---------- LISTED ENTRIES ----------
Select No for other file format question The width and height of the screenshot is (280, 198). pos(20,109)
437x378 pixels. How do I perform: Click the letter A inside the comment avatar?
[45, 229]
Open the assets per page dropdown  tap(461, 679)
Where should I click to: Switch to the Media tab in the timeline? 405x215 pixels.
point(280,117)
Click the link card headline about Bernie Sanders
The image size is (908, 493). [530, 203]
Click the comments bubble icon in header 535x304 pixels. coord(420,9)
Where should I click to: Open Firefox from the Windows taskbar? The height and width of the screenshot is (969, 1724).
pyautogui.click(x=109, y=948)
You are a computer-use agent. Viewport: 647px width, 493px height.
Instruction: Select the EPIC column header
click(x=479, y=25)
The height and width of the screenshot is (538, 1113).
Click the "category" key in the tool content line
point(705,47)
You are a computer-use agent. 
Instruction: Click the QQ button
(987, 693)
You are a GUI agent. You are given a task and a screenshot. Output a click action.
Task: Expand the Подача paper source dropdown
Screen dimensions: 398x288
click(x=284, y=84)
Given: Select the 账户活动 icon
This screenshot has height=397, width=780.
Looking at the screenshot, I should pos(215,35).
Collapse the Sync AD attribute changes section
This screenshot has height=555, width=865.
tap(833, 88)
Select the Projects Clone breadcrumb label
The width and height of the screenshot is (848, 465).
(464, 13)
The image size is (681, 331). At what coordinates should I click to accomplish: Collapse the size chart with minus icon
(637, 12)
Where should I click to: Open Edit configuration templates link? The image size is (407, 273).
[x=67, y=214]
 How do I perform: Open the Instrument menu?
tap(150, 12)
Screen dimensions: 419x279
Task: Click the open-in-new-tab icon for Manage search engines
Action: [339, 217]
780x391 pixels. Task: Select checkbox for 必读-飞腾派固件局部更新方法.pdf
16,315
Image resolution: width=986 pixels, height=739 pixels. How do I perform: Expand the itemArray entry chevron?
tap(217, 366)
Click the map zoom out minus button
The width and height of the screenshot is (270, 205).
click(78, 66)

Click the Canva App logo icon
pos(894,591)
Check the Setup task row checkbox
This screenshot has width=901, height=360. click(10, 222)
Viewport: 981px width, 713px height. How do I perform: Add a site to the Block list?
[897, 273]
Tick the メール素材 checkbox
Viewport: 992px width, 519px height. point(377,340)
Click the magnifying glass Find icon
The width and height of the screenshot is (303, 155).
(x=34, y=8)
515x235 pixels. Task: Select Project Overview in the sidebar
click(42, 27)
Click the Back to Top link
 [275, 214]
----------
EXERCISE: Return only the lines between the one holding "Click the comments" and the one holding "Task: Expand the Подача paper source dropdown", inclusive, exactly as they appear above.

RESPONSE TO THIS TASK:
Click the comments bubble icon in header 535x304 pixels. coord(420,9)
Where should I click to: Open Firefox from the Windows taskbar? The height and width of the screenshot is (969, 1724).
pyautogui.click(x=109, y=948)
You are a computer-use agent. Viewport: 647px width, 493px height.
Instruction: Select the EPIC column header
click(x=479, y=25)
The height and width of the screenshot is (538, 1113).
Click the "category" key in the tool content line
point(705,47)
You are a computer-use agent. 
Instruction: Click the QQ button
(987, 693)
You are a GUI agent. You are given a task and a screenshot. Output a click action.
Task: Expand the Подача paper source dropdown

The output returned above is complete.